> **REQUIRED ACTION**
Which of the lines below hold "Viewport"? Please return each one.

- Opening Delimiter -

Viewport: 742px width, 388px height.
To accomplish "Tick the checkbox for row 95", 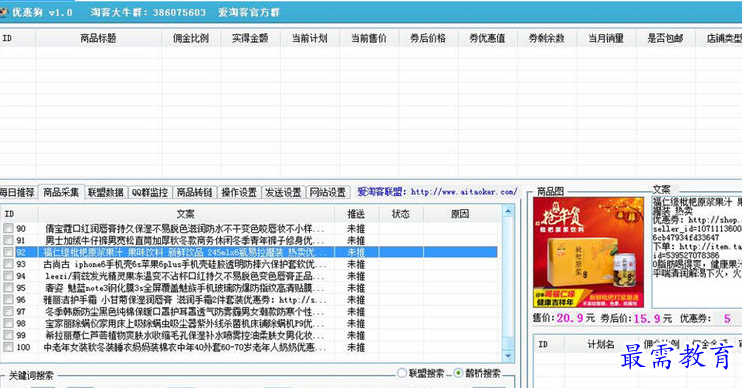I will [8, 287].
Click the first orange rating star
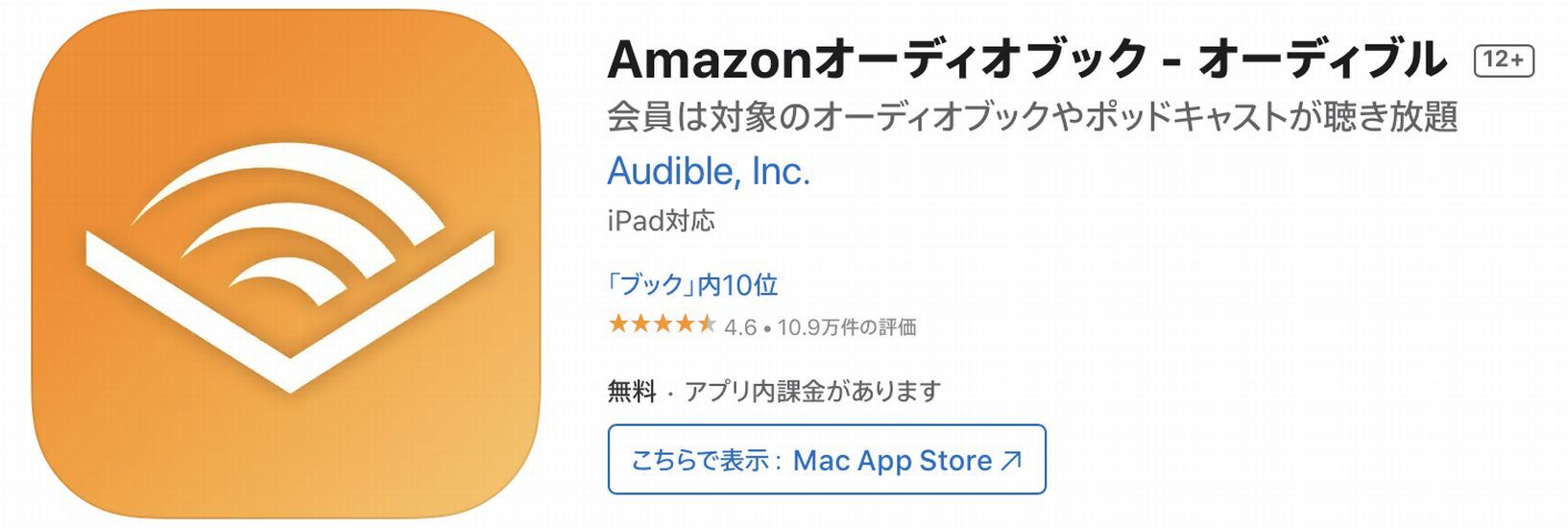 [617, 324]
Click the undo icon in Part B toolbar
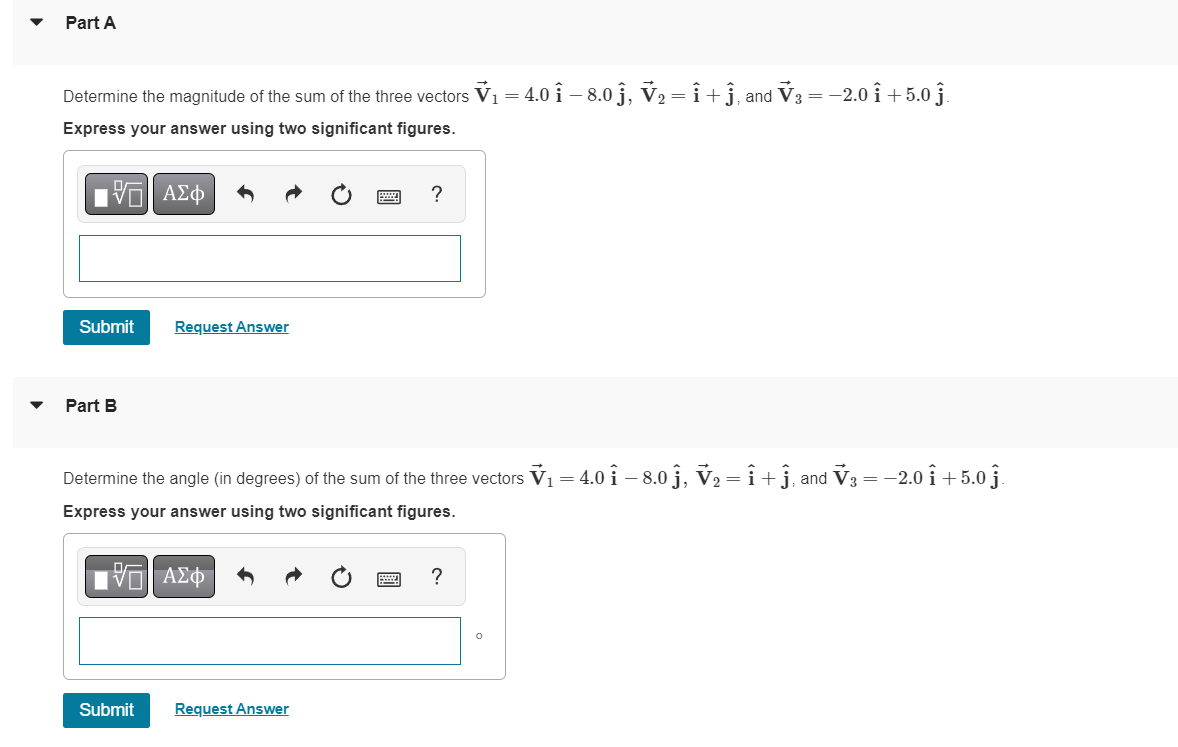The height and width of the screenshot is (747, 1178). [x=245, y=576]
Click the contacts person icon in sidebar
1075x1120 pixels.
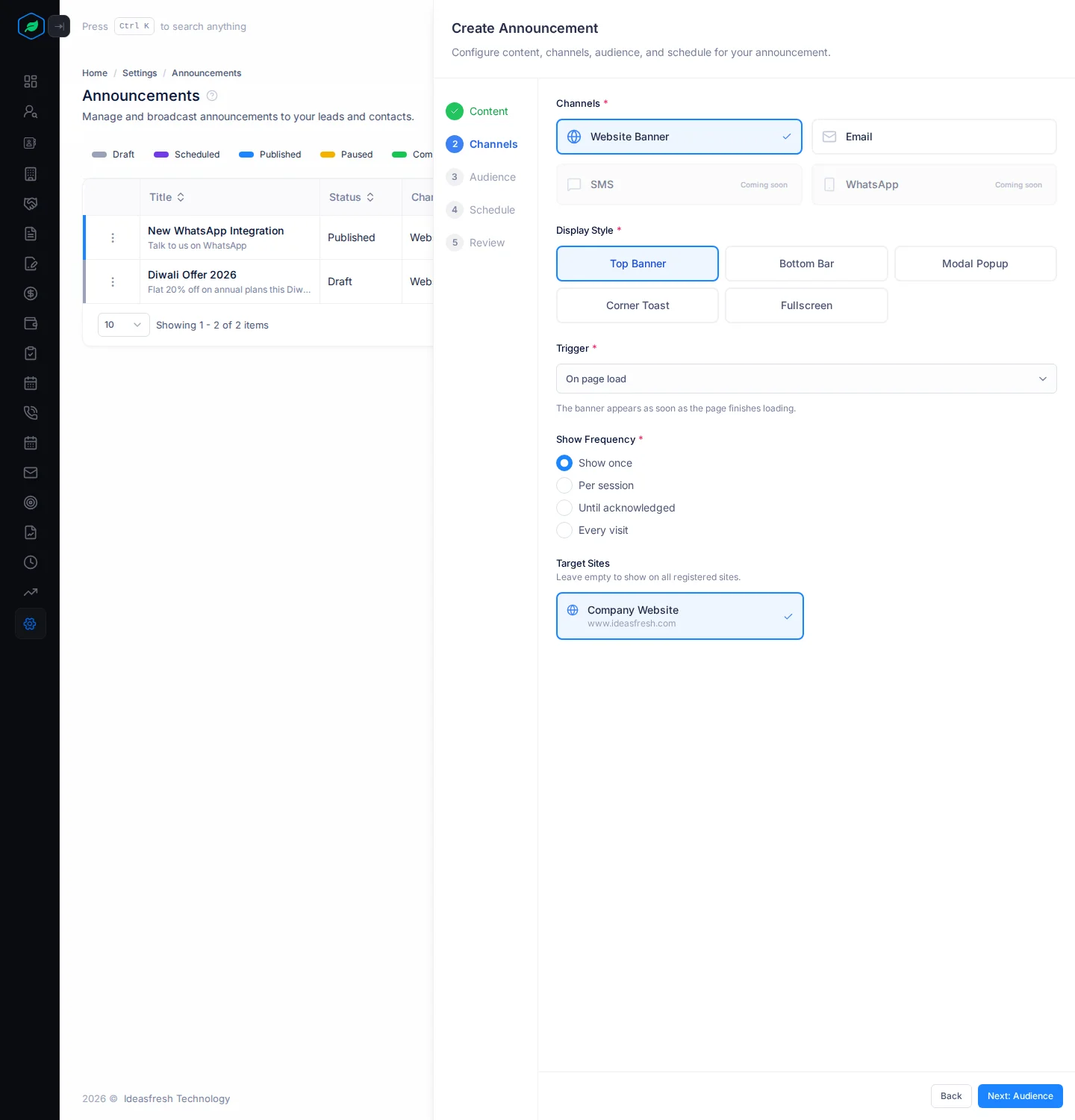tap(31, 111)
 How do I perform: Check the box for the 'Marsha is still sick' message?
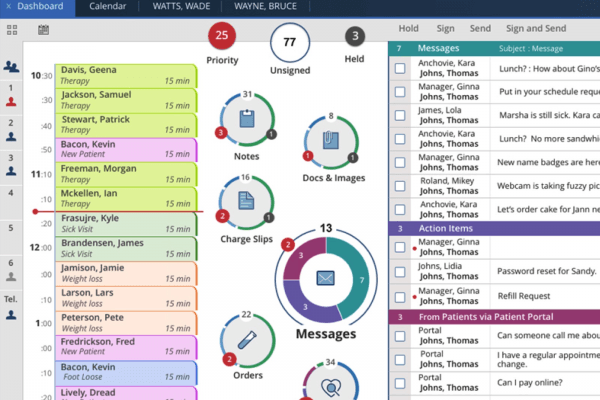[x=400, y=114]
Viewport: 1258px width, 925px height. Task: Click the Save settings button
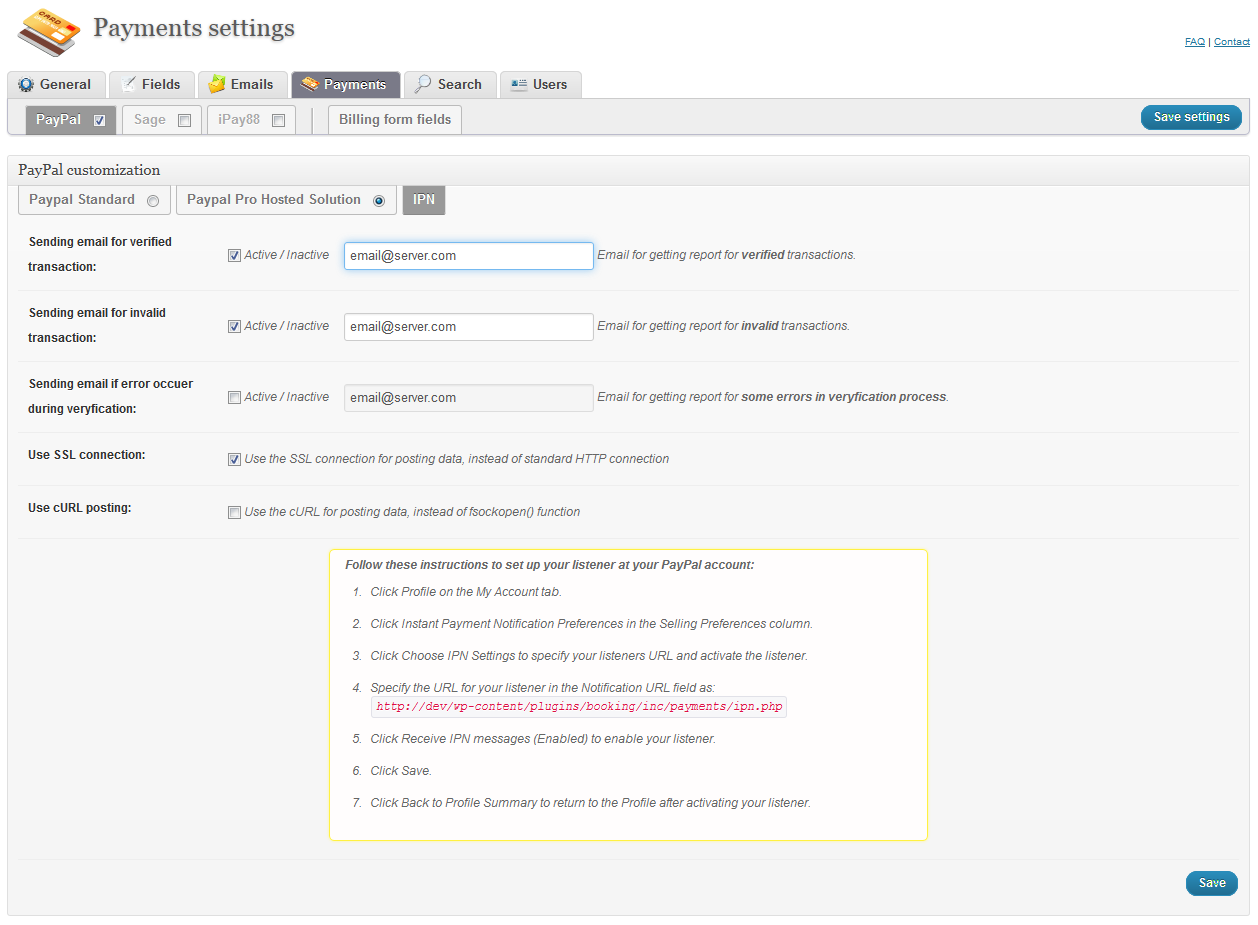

- Closing Delimiter -

> **RESULT BELOW**
Viewport: 742px width, 388px height.
Viewport: 1258px width, 925px height. Task: Click the Save settings button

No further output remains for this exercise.